┌─ TASK INPUTS

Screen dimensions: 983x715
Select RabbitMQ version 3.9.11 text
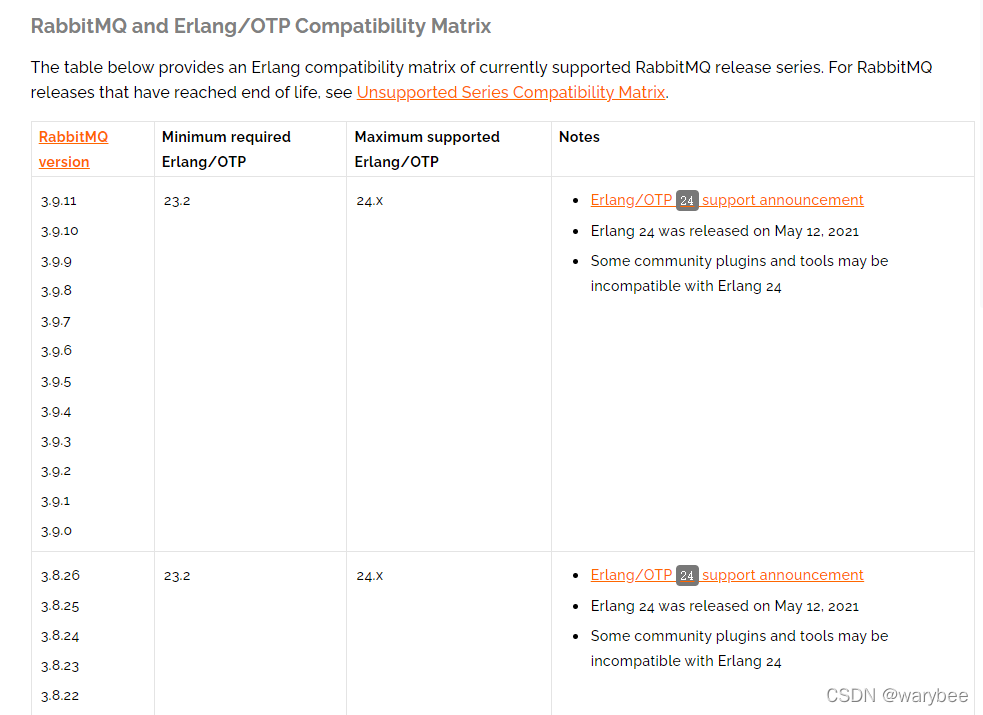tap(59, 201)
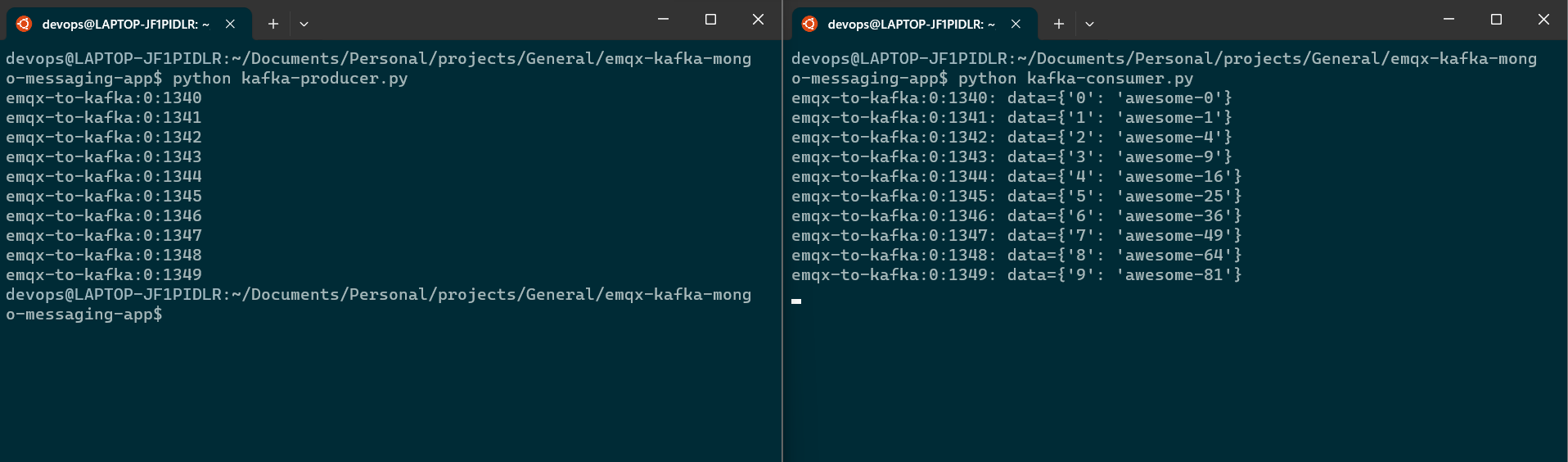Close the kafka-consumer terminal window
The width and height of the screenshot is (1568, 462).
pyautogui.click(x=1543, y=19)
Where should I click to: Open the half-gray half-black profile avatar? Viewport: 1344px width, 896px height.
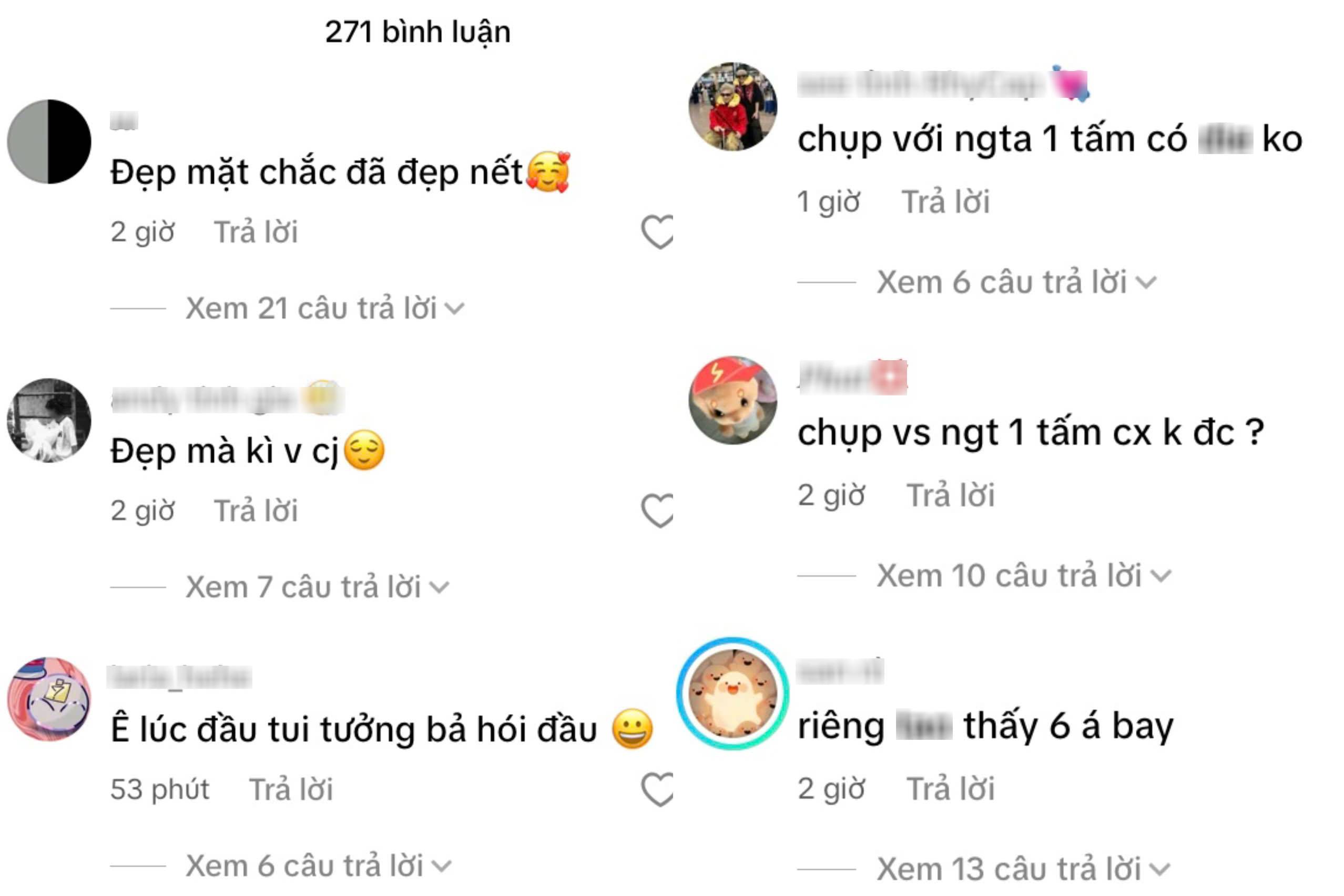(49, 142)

└─

-- GOAL --
Write out all of these lines again, switching "Screen dimensions" to "Display size" and leaving everything else as it is. Don't include the pictures.

-- EXERCISE RESULT --
Display size: 983x715
Select RabbitMQ version 3.9.11 text
tap(59, 201)
Close the kafka-consumer terminal window
The width and height of the screenshot is (1568, 462).
pyautogui.click(x=1543, y=19)
Where should I click to: Open the half-gray half-black profile avatar? Viewport: 1344px width, 896px height.
(49, 142)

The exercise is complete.